# KCBS Judging class in Shelby, NC



## BigGQ (Jan 15, 2007)

Got my confirmation...anybody else going?


----------



## Finney (Jan 25, 2007)

Count one Finney in. 8)


----------



## Finney (Jan 27, 2007)

I'm heading out the door in a few minutes.  Should be there around 9:00.


----------



## Jack W. (Jan 28, 2007)

Mary and I had a great time. I learned that judging barbecue in multiple formats is very filling.   

It was an interesting class and Tony Stone was a good communicator. His information was given from a judging and cooking perspective. I learned to judge in an objective format. It took me a little longer to decide on the score I was giving the sample, because once you score a sample there is no changing. That kind of format encouraged me to think about each entry and make a good choices. I learned about the proper use of garnish, and that a proper box must contain six identifiable portions and a cooker can't include pooled sauce or you are toast. 

I liked the hands on aspect of the training class. We were prestented with 3 samples to judge. Willy T's out of Hickory provided good quality food for the event.

I attended the seminar as a cooker and judge. From the cooking standpoint, you were informed on the rules and requirements of a KCBS format contest. There were a few pointers that Tony threw out for brisket preperation and cooking, and a couple of good pork pointers, but you had to be paying attention, and the pointers were very basic. From a judging standpoint, All of the food came from the same cook and cooker. There wasn't much difference in flavor profiles. Some samples had rub and sauce on them, some didn't. They undercooked a couple of racks of ribs and mushed up some pork to demonstrate the differences.

Overall we had a blast. Traveling with Big Al Werts is always entertaining.
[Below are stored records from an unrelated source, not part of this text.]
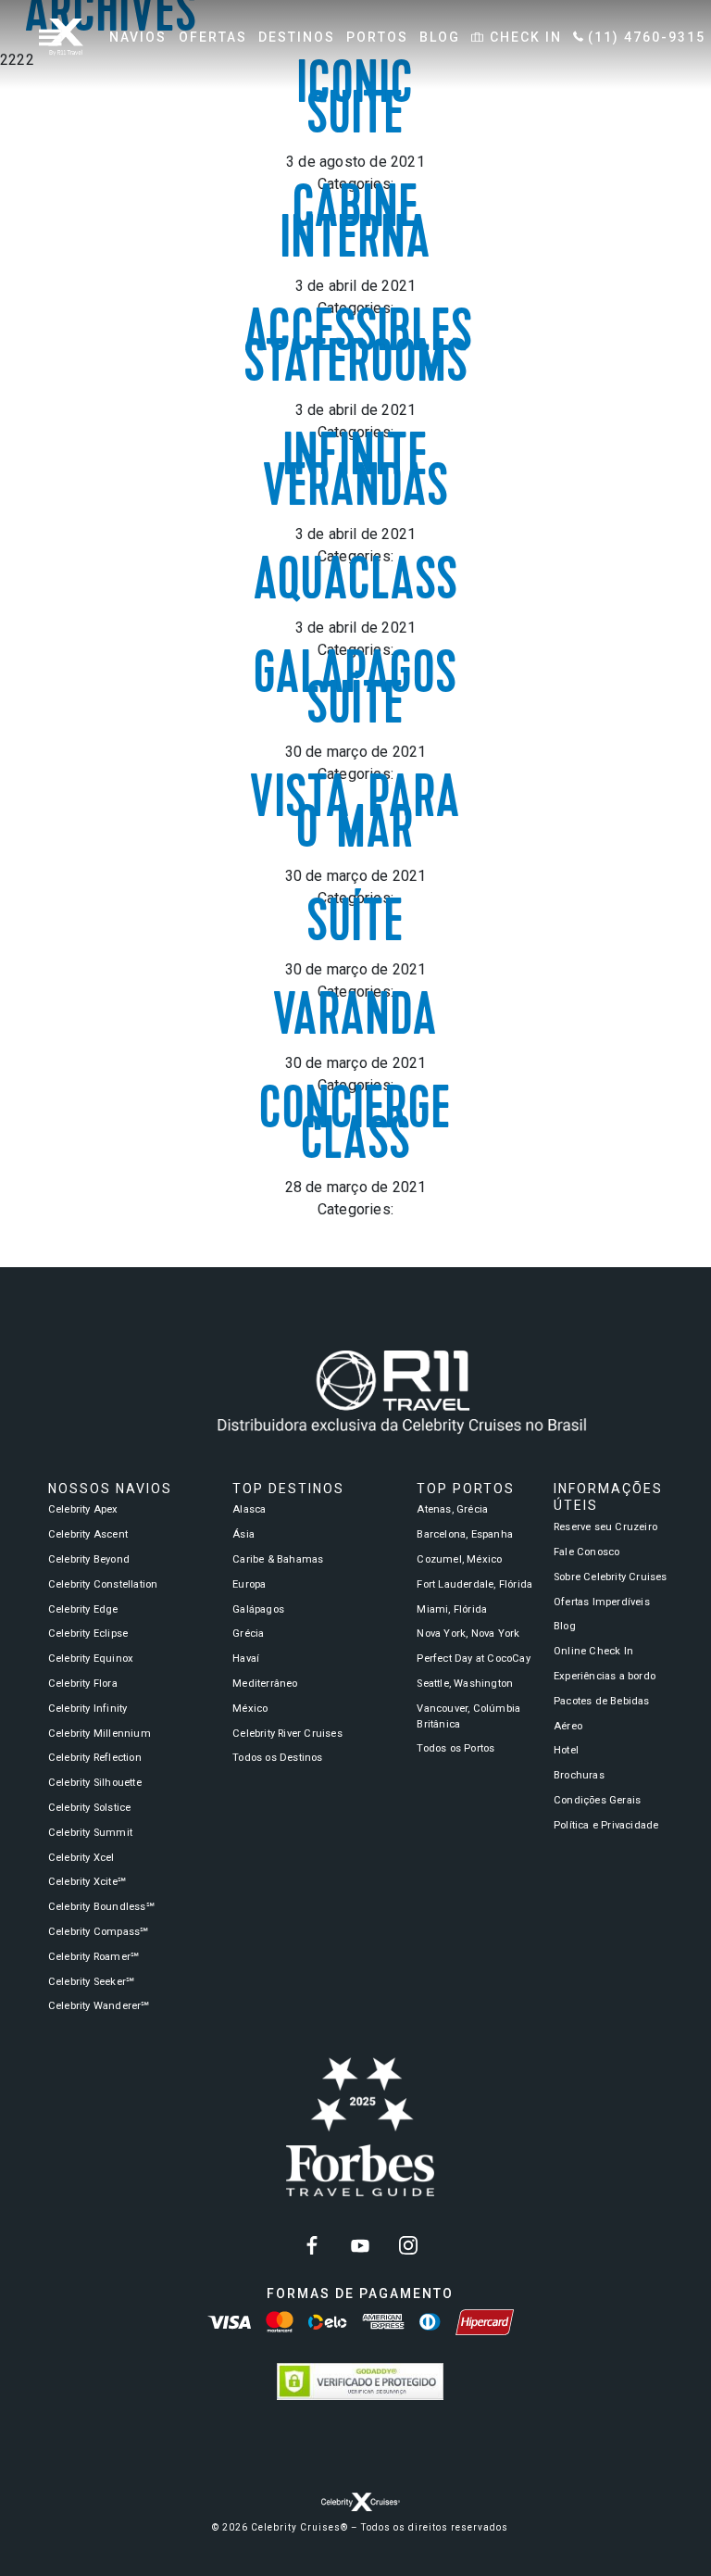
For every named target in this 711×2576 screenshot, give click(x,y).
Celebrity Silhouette (95, 1783)
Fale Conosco (586, 1552)
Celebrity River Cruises (287, 1734)
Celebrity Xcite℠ (87, 1882)
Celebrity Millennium (99, 1734)
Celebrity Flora (83, 1684)
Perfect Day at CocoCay (473, 1658)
It was good to see Finney again.  He seems to be feeling better from his flu episode.  He definatly wasn't any prettier but his spirits were good and he had his color back.    

Good to see The Big GQ and Mrs. Monkey and I met Screaming Nite Hog there too. 

I hope to see everyone again soon.  



Jack


----------



## Finney (Jan 28, 2007)

I'm certified (or certifiable)...  Had a good time.  Learned a few things that go on, on the inside of the judging tent that would be helpful in future contests.  I winced a few times when Tony threw out a few "tips" that are our "SOP" when preparing comp meat.  And from the reactions of some of the other cookers, they had never thought of doing them.


----------